(Stored entries)
------
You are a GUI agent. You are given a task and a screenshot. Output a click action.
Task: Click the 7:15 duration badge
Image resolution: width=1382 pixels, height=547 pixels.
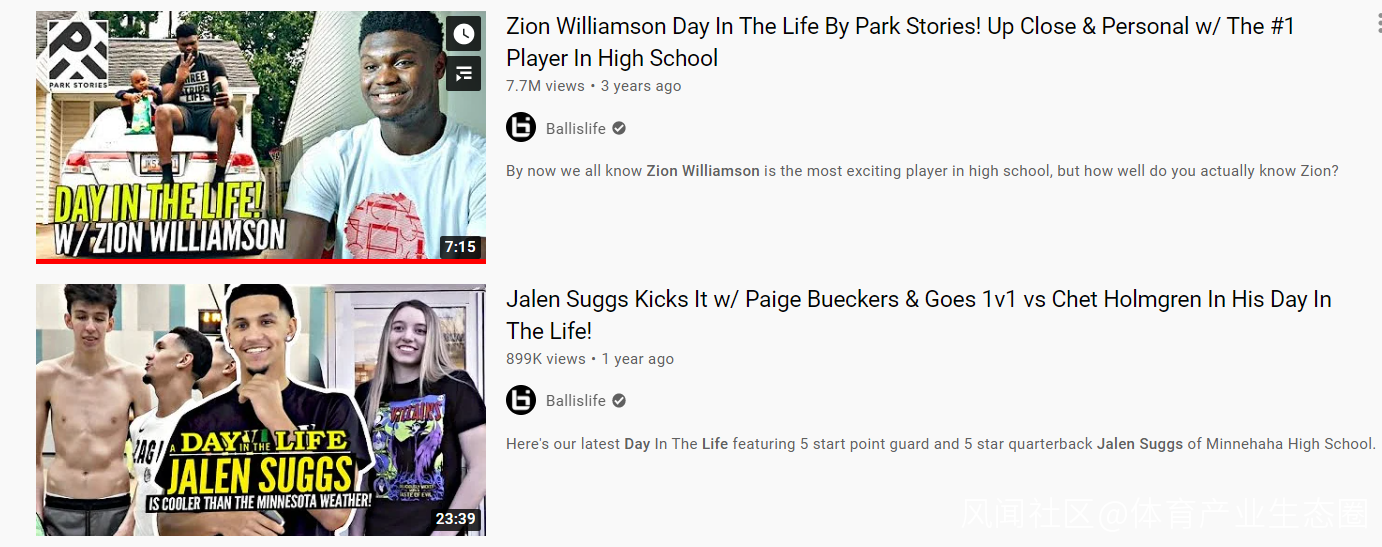[x=460, y=246]
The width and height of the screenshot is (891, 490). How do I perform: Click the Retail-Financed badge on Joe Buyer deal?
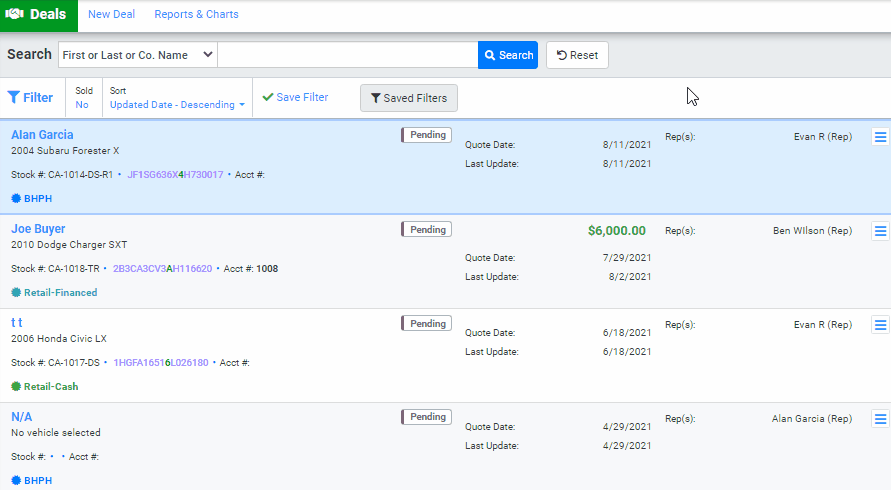[55, 293]
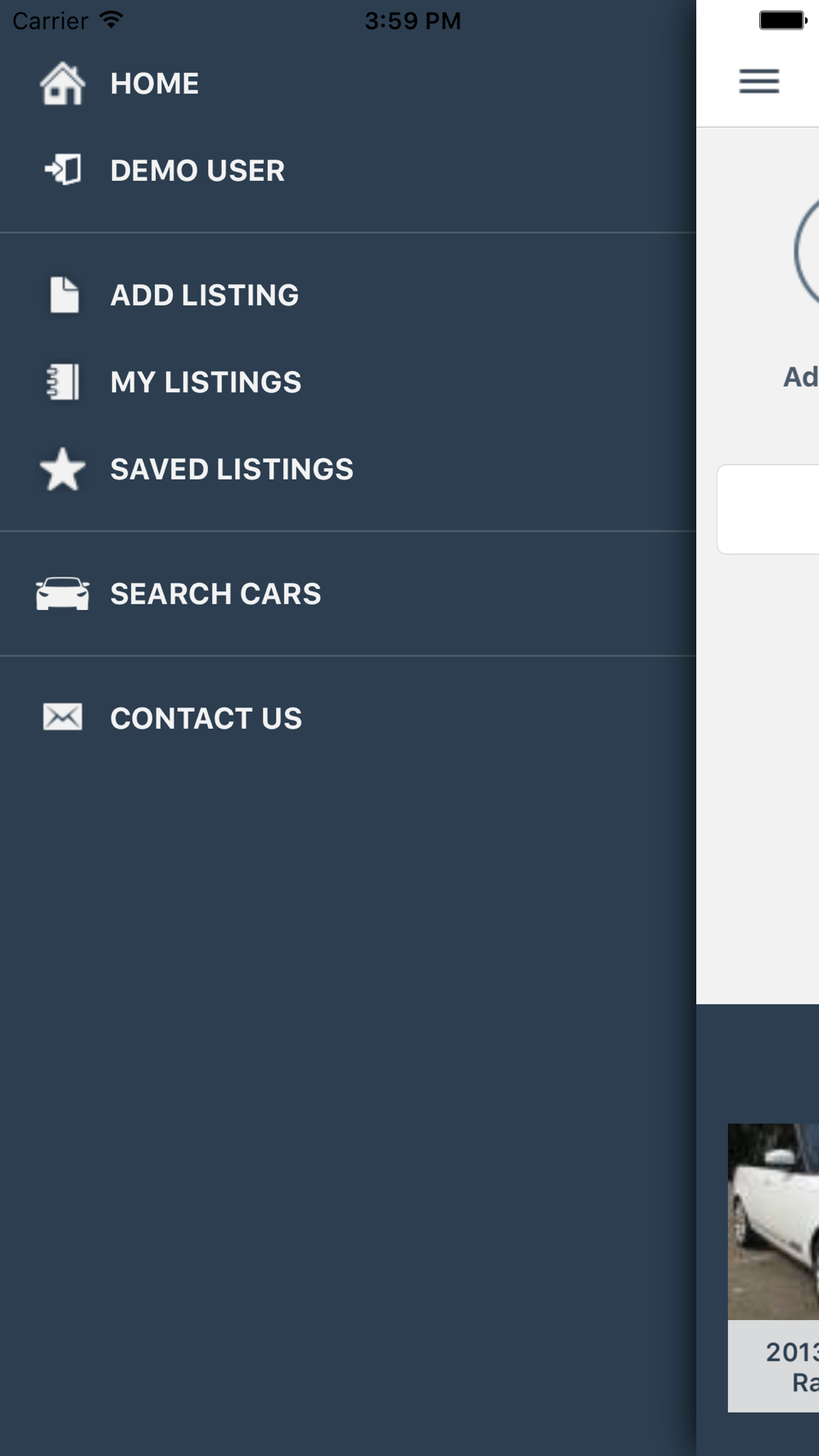Viewport: 819px width, 1456px height.
Task: Select the document icon for Add Listing
Action: (64, 295)
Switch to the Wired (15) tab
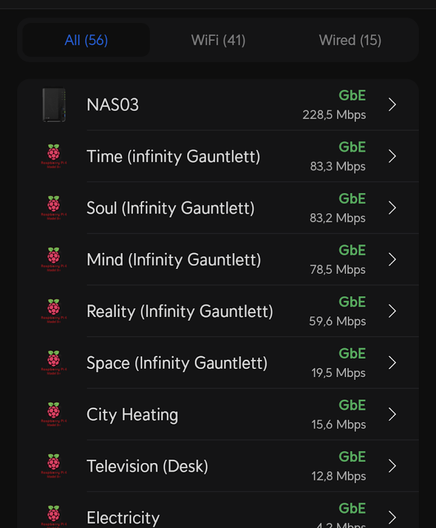This screenshot has height=528, width=436. coord(350,40)
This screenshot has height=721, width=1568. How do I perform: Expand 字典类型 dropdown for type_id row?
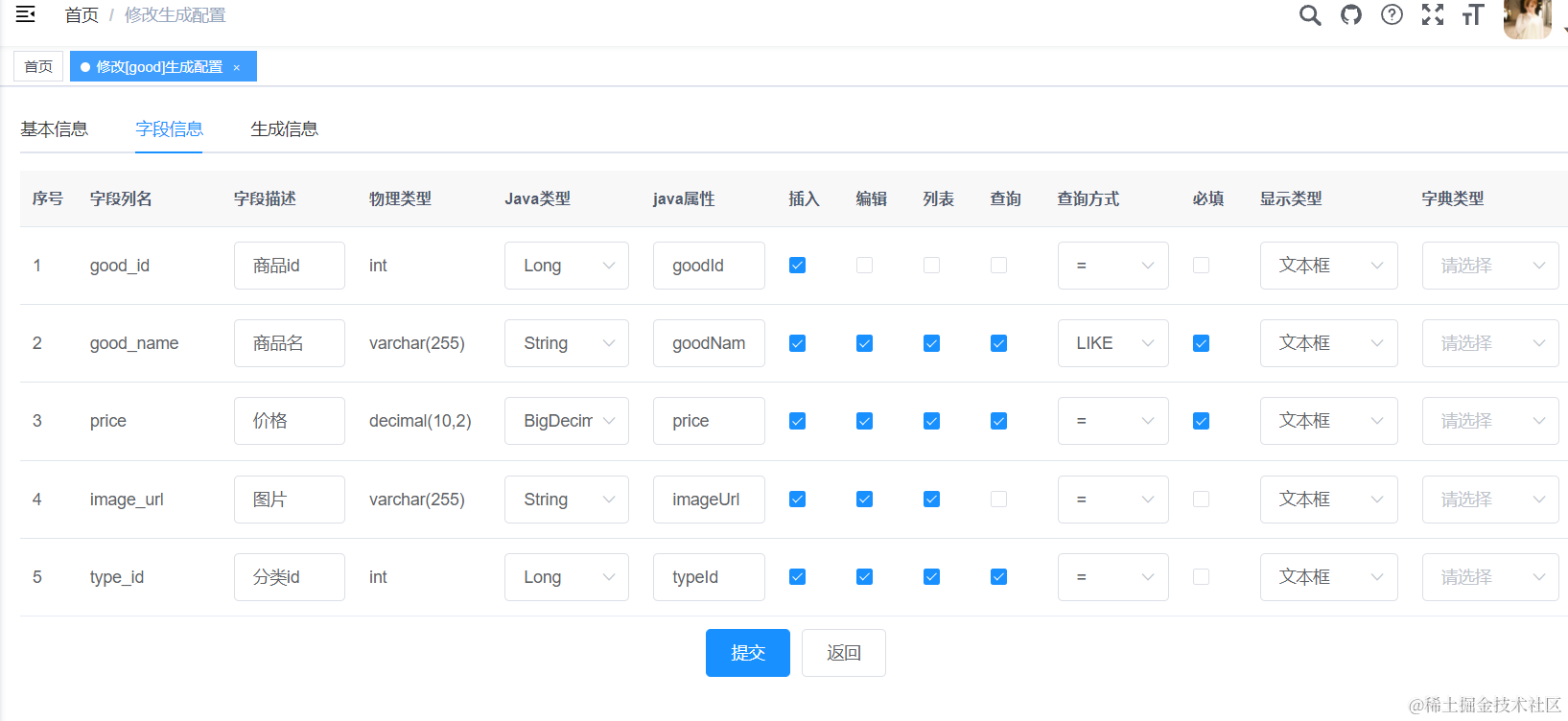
------
Please retype every entry above exactly, leaving out any picture.

ANSWER TO THIS EXERCISE =
You are a GUI agent. You are given a task and a screenshot. Output a click action.
Task: Click the 7:15 duration badge
Image resolution: width=1382 pixels, height=547 pixels.
[x=460, y=246]
The width and height of the screenshot is (891, 490). How do I perform: Click the Retail-Financed badge on Joe Buyer deal?
[55, 293]
Viewport: 819px width, 1456px height.
Task: Select the document icon for Add Listing
Action: (64, 295)
Switch to the Wired (15) tab
This screenshot has height=528, width=436. coord(350,40)
This screenshot has height=721, width=1568. How do I perform: Expand 字典类型 dropdown for type_id row?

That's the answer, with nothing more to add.